Quiconque a des notions de latin remarquera sans peine les fautes de toutes sortes accumulées dans ces quelques lignes. Encore est-ce là, comme je l’ai déjà fait remarquer, du latin écrit, je dirai même du latin de choix, fait pour être transcrit dans des actes. On peut juger par là de ce qu’était la langue parlée par la masse.

Du latin vulgaire au roman. — Au reste les langues romanes ont permis, par comparaison, de reconstituer sinon avec certitude, du moins avec grande vraisemblance, l’ensemble de la physionomie de ce latin vulgaire, et de retrouver au moins les grands traits qui le caractérisaient. Il est aujourd’hui acquis que, au viie siècle et déjà au vie, des différences profondes, qui souvent avaient commencé à s’accuser à une époque bien plus haute, séparaient, sous le rapport de la prononciation, du lexique et de la grammaire, le latin parlé, ou si l’on veut, les latins parlés, du latin classique.

Voici quelques traits — je cite en général de préférence ceux qu’on attribue au latin de Gaule — qui en donneront une idée.

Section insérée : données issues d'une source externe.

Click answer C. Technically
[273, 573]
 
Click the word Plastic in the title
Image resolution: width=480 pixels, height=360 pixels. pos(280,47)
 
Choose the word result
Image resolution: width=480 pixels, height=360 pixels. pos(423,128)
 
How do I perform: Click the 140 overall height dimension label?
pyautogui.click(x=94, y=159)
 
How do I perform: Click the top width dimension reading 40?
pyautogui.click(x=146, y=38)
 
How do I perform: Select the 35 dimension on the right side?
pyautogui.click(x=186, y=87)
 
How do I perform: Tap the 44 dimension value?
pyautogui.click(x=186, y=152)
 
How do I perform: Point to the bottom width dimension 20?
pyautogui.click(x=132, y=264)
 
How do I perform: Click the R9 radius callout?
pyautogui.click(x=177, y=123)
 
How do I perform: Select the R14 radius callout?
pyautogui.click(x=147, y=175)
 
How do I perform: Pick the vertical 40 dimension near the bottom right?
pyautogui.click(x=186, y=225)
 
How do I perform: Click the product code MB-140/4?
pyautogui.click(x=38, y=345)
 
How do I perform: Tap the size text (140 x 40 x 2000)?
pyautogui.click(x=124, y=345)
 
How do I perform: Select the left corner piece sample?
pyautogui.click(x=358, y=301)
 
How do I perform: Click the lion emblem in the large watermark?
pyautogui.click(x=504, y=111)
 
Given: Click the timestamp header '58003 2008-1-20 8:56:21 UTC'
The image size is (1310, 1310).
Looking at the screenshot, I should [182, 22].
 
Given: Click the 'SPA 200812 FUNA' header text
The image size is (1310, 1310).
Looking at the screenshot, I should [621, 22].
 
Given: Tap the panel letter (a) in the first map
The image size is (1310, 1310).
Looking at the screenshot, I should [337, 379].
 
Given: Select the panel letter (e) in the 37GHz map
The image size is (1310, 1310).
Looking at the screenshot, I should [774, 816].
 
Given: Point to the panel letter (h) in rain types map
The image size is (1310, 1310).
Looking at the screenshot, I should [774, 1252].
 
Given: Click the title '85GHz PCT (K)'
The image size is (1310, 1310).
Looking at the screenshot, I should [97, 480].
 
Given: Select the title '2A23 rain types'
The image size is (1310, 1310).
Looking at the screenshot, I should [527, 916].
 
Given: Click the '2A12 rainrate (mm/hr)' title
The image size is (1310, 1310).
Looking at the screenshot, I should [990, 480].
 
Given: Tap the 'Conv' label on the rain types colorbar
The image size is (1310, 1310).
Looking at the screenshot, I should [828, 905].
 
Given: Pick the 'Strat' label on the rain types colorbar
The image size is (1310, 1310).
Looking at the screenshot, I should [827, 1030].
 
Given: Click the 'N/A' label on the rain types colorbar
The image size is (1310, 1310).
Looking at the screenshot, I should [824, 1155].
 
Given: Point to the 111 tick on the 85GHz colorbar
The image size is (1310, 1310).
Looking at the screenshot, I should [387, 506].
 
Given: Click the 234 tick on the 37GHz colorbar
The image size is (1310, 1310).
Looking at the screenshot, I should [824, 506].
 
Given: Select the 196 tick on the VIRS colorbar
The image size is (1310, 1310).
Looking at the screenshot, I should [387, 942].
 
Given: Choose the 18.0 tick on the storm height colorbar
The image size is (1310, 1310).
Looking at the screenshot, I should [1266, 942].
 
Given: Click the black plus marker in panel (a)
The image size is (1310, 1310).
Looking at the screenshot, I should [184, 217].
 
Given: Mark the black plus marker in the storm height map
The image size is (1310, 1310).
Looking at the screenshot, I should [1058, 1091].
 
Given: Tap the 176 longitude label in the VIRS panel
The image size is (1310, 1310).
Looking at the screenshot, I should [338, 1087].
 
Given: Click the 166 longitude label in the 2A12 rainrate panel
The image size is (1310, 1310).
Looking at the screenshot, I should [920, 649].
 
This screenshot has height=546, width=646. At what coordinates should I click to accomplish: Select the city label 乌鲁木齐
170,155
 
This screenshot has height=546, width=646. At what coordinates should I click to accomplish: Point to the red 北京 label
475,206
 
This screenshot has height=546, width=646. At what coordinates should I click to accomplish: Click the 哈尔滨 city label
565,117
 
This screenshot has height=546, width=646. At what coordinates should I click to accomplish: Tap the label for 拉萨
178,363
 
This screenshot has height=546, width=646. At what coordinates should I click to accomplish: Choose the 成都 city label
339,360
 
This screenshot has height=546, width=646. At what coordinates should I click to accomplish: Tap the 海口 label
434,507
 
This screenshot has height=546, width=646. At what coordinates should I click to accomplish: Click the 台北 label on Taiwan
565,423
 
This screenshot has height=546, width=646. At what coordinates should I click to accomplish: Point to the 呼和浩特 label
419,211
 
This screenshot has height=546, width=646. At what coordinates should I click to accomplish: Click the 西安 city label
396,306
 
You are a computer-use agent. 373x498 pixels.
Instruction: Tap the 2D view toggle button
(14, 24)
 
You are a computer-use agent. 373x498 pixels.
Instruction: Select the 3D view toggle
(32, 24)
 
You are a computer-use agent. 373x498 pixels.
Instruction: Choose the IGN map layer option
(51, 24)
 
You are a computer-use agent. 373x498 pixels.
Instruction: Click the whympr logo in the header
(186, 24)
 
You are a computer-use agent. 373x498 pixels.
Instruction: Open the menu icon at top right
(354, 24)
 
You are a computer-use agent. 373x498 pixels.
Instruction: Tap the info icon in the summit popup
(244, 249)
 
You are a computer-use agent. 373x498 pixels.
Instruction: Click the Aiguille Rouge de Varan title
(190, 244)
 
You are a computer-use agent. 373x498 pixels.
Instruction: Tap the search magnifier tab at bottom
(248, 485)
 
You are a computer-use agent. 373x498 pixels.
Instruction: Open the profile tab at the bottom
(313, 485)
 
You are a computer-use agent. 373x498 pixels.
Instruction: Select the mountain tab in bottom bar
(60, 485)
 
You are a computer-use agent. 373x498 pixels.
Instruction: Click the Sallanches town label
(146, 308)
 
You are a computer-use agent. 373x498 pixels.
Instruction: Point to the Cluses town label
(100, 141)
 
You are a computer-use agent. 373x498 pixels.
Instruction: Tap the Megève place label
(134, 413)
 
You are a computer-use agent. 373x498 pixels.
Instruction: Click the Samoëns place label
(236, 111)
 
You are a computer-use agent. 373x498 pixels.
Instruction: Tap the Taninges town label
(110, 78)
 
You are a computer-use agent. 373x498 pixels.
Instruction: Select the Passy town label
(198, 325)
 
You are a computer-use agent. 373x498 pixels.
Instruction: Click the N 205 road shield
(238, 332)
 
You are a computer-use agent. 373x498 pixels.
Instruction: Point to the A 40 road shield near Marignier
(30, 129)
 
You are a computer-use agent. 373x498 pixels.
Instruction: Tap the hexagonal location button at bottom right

Des sons étaient tombés : l’h au commencement des mots, l’m à la fin[1] ; des voyelles atones placées entre l’accent et la finale (colpu = col(a)pum, domnu = dom(i)num) ; quelquefois aussi des consonnes, tel le b de parabola, devenu paraula, le v de avunculum, devenu aunclu[2], le g de ego : la nasale placée devant un s (comme l’a montré plus haut l’exemple de poids, auquel on pourrait ajouter ceux de costumen = consuetudinem, la coutume, et costura = consutura, la couture), etc. Des hiatus

  1. Un grand nombre de mots français ont cette h ; ils sont savants, ou ont une orthographe savante. Ainsi herbe, en v. franç. erbe ; m finale ne tombe pas dans les monosyllabes (rem = rien), mais partout ailleurs elle ne s’entendait plus depuis longtemps : regnum sonnait comme regnu, regno.
  2. C’est par cette chute que s’explique la conjugaison du verbe avoir à certains temps ou personnes. Ex. : oi (auj. eus) = ă(b)ui, eus = aūsti = (h)a(b)u(i)sti.